Parnia’s study was published in Resuscitation, the journal of the European Resuscitation Council. Among his discoveries:

  • In some cases of cardiac arrest, memories of visual awareness compatible with so-called out-of-body experiences may correspond with actual events.
  • A higher proportion of people may have vivid death experiences but don’t recall them because of brain injury or sedative drugs on memory circuits.
  • Widely used yet scientifically imprecise terms such as near-death and out-of-body experiences may not be sufficient to describe the actual experience of death. Future studies should focus on cardiac arrest, which is biologically synonymous with death, rather than ill-defined medical states sometimes referred to as “near-death.”
  • The recalled experience surrounding death merits a genuine investigation without prejudice.

“Contrary to perception, death is not a specific moment but a potentially reversible process that occurs after any severe illness or accident causes the heart, lungs, and brain to cease functioning,” Parnia said.
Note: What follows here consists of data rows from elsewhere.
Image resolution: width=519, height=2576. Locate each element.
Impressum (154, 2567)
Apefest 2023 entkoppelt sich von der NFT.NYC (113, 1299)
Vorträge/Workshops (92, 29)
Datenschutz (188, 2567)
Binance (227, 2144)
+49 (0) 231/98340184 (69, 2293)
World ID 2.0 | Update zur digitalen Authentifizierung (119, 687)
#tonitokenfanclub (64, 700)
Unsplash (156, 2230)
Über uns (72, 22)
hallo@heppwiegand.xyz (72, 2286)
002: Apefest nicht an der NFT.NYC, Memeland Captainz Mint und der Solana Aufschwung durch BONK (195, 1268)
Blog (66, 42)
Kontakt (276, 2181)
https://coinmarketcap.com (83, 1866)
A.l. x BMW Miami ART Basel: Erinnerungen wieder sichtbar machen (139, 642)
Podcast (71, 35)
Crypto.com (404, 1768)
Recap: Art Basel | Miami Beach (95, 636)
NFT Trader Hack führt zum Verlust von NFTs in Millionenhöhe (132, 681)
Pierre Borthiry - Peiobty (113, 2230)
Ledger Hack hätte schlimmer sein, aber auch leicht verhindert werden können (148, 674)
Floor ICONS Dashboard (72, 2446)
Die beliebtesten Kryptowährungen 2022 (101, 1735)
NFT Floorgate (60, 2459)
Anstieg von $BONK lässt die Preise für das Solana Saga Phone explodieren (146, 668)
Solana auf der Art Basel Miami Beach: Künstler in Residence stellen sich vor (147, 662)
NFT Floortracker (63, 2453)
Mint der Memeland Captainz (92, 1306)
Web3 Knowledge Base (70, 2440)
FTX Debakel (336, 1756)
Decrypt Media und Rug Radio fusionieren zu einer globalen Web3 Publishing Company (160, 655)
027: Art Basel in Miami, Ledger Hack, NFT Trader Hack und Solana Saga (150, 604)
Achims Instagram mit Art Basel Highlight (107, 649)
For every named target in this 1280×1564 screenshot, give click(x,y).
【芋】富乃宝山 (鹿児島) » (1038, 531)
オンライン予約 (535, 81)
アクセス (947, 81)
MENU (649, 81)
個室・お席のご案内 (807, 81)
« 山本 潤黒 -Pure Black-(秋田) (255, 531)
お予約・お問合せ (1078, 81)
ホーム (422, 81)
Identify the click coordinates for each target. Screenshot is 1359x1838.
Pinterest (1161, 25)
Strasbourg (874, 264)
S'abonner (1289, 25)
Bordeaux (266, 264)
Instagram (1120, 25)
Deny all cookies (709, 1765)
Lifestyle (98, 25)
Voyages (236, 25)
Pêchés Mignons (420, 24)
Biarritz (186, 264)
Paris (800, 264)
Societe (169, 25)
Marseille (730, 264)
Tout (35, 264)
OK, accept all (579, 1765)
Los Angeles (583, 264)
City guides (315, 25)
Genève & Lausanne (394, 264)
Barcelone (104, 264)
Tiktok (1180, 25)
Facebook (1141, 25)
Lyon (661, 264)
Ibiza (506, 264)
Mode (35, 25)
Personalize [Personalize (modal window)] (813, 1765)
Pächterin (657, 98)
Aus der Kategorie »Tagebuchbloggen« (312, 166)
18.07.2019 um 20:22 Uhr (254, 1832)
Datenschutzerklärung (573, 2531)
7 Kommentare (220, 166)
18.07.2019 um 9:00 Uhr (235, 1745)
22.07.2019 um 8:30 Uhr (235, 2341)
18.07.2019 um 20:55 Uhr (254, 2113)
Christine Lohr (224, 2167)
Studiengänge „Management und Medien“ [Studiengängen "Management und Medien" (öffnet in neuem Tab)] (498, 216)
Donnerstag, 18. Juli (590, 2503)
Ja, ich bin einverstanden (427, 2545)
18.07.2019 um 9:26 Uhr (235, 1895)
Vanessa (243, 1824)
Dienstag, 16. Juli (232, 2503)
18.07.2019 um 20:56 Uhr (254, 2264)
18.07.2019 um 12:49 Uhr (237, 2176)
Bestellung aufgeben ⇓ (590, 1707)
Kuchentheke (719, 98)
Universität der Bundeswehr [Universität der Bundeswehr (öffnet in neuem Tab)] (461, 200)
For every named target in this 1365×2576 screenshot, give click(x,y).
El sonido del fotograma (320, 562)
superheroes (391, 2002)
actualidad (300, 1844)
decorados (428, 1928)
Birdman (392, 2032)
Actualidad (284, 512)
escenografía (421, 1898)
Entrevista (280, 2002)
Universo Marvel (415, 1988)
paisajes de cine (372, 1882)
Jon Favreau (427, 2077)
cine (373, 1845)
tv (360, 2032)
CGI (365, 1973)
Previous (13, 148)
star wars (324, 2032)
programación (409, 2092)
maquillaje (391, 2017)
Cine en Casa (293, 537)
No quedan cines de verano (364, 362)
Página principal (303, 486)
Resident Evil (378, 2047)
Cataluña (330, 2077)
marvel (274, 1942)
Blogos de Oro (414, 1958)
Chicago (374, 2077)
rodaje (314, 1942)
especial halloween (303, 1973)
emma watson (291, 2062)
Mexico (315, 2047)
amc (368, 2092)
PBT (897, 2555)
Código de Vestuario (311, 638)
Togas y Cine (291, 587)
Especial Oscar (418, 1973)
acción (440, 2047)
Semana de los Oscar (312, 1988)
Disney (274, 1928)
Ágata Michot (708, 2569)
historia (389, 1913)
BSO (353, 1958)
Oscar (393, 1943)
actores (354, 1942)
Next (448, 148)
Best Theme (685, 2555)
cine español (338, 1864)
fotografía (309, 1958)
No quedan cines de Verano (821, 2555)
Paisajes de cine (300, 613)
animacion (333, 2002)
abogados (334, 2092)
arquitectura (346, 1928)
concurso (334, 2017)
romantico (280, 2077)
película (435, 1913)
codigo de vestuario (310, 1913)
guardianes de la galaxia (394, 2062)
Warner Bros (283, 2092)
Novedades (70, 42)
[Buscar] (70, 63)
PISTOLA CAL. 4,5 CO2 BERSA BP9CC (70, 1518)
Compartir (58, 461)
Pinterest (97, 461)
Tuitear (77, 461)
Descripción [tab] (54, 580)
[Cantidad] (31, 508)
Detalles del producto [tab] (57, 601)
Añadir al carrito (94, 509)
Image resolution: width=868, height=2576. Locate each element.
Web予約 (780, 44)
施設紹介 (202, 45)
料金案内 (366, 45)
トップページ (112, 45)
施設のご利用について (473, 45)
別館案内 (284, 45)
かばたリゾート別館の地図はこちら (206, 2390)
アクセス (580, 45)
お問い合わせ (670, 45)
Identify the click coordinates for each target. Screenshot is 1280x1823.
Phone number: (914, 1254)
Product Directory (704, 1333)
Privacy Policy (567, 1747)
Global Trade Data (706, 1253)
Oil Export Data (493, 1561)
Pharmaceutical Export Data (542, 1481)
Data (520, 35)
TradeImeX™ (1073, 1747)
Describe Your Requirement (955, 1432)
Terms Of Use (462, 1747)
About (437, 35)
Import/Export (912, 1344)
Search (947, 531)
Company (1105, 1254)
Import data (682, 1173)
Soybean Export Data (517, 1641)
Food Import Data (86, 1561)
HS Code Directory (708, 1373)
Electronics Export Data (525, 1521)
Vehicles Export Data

“If attempts are made to reverse this process, it is referred to as ‘cardiac arrest.’ However, if these attempts do not succeed, it is called ‘death.’ In this study, we wanted to go beyond the emotionally charged yet poorly defined term of near-death experience to explore objectively what happens when we die,” he explained.

Difficult moments for the CPR team

“The cardiac arrest team in our case was very affected by the situation,” Lundsgaard said. “For me, having to tell the patient that we were unable to save his life — and that in a minute we will stop chest compressions and you will not survive — was a challenging situation.”

The experience also raised some difficult ethical questions for the medical personnel, including the issue of sedating patients during resuscitation, he said.

“The question of sedation during CPR is not new, but sedation is not routinely performed during CPR,” Lundsgaard said. “This is an area that needs further research.”

For those who survive such incidents, the long-term effects on mental well-being are unknown.

“We know from anesthesia that accidental awareness during operations often lead to post-traumatic distress and decreased quality of life,” Lundsgaard said. “One might suspect that awareness during CPR may be just as stressful.”

Lundsgaard’s next research aims to unpack ethical questions.

“I believe that further attention and research should be directed to the area of sedation during CPR,” he said. “At this time, we in the medical profession are not attending to the pain we cause, nor are we aware about patients’ levels of consciousness during CPR. This should be an area of future research.”